ENTRIES SHOWN
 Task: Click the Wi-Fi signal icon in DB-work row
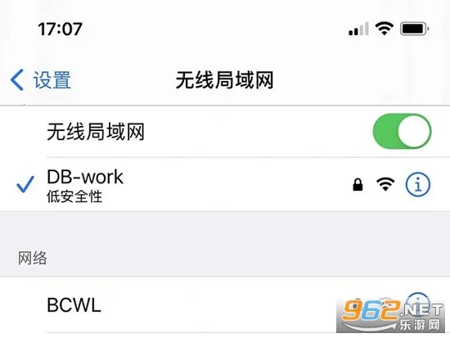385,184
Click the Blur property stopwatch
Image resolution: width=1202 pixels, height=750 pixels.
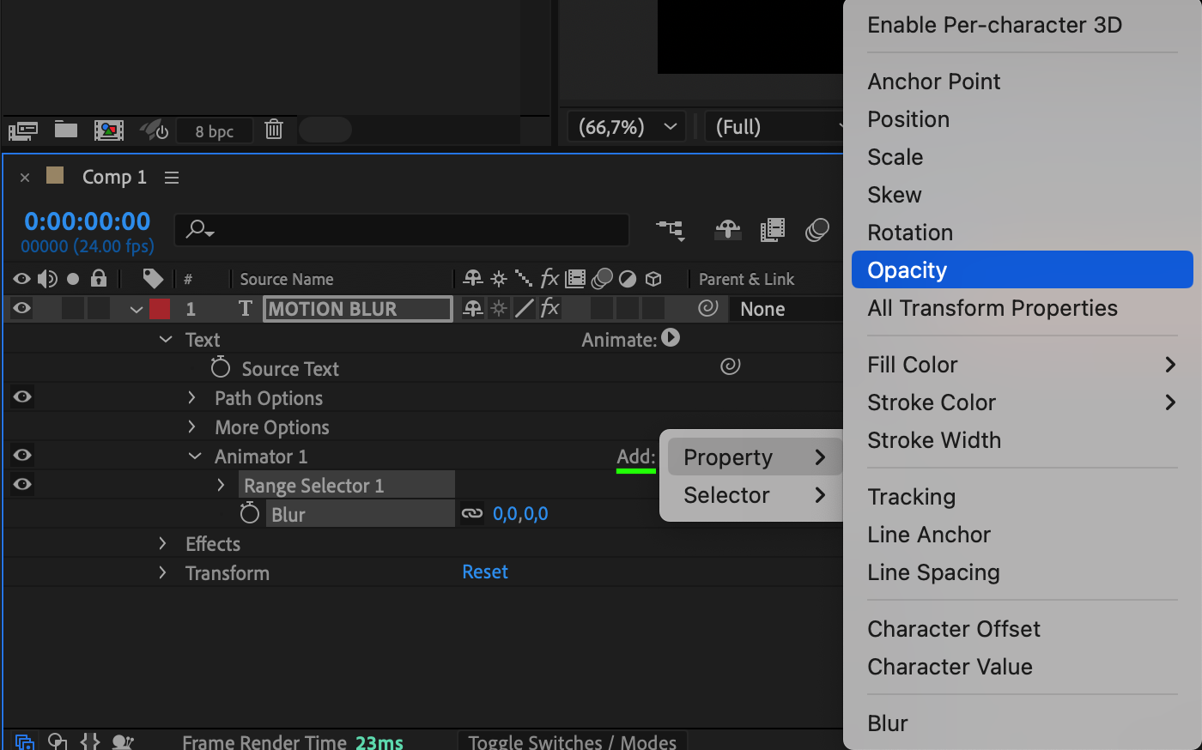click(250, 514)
* * *
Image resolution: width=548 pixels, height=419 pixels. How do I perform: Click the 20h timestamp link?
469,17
==
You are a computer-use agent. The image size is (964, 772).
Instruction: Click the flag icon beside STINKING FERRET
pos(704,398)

WRITTEN TASK
Please rewrite the records between the lines holding "You are a computer-use" and "pos(704,398)", inclusive, keeping the requests. Multiply each coordinate in the answers by 1.65 and round to whole numbers, with halves rounded up, while all other numbers stay as they are.

EXERCISE ANSWER
You are a computer-use agent. The image size is (964, 772).
Instruction: Click the flag icon beside STINKING FERRET
pos(1162,657)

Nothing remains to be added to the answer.